As Alan composed himself and quieted his own crying, he shared how he has often thought of my sister, my mom, and I. After a few minutes he left us alone. It was quiet. It was still. It was beautiful. And, I kept thinking: this is where your father died, this is the last place he thought of you. This is it. Here in these trees. Although I knew that this was the place, it seemed so unreal, so impossible, so final. With tears of my face, I hugged my friends. I half expected something dramatic to happen, but no, it is just another beautiful place on another beautiful mountain.
I am fascinated from a personal and academic perspective with memorials and the active act of remembering someone and the ways that it can be both healing and devastating. Literature sites a healing property (i.e. finding closure and moving forward) in visiting the site where the person was killed. I can’t say I feel any more or less “healed” after seeing the actual place where he died. However, it was an incredible day and it was wonderful to spend it with friends and family. I am glad that I saw the ski run named after him and had the opportunity to ski it. In some ways I felt closer to him and I definitely felt closer all of the people who joined us to celebrate. All of the people who loved him and want to share in remembering him with my sister, mom, and I.

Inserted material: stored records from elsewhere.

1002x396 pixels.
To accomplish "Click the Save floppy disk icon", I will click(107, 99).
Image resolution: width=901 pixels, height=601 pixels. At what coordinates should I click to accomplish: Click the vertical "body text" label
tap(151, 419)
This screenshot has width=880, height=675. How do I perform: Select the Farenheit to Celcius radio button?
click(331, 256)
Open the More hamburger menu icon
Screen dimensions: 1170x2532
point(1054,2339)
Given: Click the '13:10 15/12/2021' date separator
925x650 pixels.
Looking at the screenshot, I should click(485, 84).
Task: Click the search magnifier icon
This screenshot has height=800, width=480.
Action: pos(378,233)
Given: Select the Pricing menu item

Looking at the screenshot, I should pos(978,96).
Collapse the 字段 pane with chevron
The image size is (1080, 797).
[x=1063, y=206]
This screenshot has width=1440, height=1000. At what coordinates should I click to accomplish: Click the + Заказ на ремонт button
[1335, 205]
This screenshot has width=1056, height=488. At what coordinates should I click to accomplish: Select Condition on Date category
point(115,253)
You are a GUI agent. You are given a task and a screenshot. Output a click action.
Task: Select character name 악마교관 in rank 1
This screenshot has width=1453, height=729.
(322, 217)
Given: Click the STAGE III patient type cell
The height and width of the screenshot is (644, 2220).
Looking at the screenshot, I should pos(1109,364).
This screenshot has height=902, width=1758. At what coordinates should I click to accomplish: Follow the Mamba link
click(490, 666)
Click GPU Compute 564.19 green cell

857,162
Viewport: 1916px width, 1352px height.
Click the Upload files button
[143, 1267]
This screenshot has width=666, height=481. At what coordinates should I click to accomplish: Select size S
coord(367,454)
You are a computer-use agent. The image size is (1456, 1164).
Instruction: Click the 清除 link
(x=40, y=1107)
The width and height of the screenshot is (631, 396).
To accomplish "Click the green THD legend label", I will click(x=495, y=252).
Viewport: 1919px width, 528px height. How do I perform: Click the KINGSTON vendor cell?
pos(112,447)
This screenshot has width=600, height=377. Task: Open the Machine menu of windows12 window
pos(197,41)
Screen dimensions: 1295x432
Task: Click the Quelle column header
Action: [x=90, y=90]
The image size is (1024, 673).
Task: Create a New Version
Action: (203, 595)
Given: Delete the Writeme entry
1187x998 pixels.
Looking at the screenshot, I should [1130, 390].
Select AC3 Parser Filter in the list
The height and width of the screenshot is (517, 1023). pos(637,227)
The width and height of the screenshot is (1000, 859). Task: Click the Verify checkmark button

Most of the memorials we have held to honor my father have taken place on the east coast with family and friends in Massachusetts. Not that I have an objective view of the situation, but it seems that people who have had the opportunity to remember him and celebrate collectively each year talk about my father more and have rituals where they remember him. In Colorado, we have not had a collective memorial since the funeral five and a half years ago. And while I am sure people do things in private and remember him at gatherings that aren’t specifically for the purpose of “remembering,” people talk about him less and in hushed tones. The ski day and party were healing and celebratory for the whole community of people that miss him and want to remember him.
As I have been since the beginning of this journey of grief, I remain amazed by the power and importance of community – and the role that your community plays in continuing to remember someone.